Tout d’abord, il faut reconnaître que saint Louis d’Anjou avait pu laisser des souvenirs de sa personne même aux communautés franciscaines de Sienne et de Florence. Le jeune évêque avait passé par la Toscane en allant vers la France, où l’attendait le troupeau confié à sa garde. Il fut logé à Sienne dans un couvent des frères mineurs et voulut, après le repas, descendre à la cuisine et laver la vaisselle. A Florence, il refusa l’appartement qu’on lui avait préparé au palais du Podestà, pour accepter une cellule au monastère de Santa-Croce ; il y fit réunir des pauvres et les servit à table. On reconnaît la scène qui fut représentée dans le réfectoire par un peintre giottesque ; lorsqu’elle avait eu lieu, Giotto avait déjà trente ans.

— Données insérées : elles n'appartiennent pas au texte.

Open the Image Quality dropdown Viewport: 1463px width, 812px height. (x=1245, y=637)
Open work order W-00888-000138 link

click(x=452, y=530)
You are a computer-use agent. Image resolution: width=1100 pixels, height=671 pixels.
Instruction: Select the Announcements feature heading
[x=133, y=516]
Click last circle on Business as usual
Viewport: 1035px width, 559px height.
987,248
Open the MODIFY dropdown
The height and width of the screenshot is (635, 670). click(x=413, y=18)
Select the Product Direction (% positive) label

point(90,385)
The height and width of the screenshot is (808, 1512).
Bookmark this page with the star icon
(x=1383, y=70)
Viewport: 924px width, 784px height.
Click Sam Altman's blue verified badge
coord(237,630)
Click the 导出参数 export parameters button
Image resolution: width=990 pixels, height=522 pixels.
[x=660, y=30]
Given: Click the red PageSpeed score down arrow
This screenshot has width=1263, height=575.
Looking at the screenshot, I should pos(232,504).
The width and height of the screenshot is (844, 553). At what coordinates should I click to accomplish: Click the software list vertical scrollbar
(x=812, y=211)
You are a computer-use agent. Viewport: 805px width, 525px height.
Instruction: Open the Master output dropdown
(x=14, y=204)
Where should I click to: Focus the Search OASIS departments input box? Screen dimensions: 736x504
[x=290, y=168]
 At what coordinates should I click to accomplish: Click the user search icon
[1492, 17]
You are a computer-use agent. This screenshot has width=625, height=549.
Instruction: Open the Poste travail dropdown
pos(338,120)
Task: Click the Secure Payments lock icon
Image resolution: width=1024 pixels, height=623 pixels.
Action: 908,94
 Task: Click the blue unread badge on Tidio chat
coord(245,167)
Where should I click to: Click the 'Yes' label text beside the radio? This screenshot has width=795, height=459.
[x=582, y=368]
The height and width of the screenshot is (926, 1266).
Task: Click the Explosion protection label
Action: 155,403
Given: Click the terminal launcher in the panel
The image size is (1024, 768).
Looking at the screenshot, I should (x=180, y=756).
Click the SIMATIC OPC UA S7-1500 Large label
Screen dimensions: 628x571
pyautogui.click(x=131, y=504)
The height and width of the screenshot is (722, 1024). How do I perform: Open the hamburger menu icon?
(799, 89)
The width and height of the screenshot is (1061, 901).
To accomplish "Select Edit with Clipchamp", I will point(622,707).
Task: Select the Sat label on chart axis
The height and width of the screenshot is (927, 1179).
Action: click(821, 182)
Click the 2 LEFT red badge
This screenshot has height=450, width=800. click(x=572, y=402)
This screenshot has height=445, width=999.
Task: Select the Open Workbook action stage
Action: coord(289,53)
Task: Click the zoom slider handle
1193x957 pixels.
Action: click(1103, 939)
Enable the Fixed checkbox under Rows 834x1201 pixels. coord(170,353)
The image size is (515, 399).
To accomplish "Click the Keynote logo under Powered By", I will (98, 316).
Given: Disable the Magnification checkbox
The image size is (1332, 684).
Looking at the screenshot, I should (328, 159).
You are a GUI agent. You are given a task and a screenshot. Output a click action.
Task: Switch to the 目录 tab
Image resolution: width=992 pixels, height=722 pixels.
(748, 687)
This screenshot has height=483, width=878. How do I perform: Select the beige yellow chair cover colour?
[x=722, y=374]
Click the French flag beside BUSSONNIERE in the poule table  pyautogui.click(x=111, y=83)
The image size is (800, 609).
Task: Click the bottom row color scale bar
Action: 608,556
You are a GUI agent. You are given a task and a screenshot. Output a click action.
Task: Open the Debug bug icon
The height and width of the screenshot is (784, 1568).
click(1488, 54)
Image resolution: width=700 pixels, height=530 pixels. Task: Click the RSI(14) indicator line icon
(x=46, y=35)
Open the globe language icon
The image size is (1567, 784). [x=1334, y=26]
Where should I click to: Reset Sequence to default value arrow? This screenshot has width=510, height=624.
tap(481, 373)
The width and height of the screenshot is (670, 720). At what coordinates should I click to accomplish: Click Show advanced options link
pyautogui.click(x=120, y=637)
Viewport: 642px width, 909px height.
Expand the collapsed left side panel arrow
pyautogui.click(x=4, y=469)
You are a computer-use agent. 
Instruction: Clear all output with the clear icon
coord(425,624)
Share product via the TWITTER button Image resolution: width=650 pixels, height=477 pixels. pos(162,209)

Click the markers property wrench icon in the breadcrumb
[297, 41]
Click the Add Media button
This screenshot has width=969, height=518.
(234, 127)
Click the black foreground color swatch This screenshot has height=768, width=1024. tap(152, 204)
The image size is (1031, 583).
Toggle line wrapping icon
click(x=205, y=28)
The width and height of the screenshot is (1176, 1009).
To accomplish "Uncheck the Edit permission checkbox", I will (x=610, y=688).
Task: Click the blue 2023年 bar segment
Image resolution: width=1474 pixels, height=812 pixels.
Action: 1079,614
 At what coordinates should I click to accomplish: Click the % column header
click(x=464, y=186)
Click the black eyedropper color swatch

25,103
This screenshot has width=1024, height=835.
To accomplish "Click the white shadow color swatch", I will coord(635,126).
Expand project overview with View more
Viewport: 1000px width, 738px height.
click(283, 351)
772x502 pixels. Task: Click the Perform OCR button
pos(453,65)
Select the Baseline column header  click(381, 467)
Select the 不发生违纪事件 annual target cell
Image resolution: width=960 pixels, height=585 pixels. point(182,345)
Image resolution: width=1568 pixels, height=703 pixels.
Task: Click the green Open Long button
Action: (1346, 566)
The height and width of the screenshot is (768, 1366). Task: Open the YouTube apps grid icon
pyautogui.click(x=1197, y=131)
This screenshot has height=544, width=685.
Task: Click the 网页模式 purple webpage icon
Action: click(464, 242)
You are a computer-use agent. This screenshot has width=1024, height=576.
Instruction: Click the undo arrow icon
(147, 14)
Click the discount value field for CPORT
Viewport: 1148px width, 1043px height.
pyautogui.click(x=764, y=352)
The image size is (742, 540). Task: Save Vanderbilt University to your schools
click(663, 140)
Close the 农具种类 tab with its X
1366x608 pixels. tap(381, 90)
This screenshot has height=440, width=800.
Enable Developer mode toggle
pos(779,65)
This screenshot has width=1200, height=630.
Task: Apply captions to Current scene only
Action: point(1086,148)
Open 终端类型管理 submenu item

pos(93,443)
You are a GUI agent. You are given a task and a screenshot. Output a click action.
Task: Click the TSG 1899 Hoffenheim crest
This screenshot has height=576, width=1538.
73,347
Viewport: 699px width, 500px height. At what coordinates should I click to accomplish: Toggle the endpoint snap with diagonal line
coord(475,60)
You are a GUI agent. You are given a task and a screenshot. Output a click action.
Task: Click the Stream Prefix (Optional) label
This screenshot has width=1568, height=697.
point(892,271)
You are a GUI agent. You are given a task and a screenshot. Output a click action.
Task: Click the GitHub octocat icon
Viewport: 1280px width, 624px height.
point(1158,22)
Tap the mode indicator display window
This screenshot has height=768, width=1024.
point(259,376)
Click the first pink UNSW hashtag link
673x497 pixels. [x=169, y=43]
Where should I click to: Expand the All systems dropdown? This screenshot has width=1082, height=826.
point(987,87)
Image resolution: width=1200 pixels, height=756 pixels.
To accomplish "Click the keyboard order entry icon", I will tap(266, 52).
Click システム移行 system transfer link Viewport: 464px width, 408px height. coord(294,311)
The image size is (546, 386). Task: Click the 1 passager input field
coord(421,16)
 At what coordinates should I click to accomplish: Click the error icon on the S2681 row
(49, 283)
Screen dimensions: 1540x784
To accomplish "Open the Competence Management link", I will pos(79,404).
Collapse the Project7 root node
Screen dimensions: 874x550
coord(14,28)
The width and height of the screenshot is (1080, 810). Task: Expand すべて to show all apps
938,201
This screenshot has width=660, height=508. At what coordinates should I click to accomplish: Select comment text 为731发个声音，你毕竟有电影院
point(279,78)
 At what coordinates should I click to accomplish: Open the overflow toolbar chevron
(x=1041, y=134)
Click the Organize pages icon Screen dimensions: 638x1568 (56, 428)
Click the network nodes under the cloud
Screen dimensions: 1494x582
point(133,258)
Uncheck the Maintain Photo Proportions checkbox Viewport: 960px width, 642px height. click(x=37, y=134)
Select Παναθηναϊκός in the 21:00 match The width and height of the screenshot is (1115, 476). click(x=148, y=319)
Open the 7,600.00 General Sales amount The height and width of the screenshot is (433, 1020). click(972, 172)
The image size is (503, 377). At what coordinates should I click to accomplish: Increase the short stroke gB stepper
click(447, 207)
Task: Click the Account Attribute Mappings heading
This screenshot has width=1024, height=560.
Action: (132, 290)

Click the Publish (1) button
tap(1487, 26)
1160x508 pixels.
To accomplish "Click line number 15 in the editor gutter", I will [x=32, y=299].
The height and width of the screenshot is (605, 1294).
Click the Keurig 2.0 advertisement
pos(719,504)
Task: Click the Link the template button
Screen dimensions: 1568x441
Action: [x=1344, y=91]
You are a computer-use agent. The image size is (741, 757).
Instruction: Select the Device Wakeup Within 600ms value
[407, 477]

Les franciscains d’Italie ne se contentèrent pas de suivre saint Louis sur les routes de Toscane, à la trace lumineuse de ses exemples ; ils voulurent, puisque sa vie s’était passée presque entière au delà des Alpes, le rattacher à leur patrie par ses miracles. Les prodiges opérés par les reliques de saint Louis d’Anjou, tels qu’ils ont été reconnus par les enquêteurs, cités dans la bulle de canonisation, détaillés dans les deux récits originaux de la vie du saint, se trouvent à peu près tous localisés en Provence.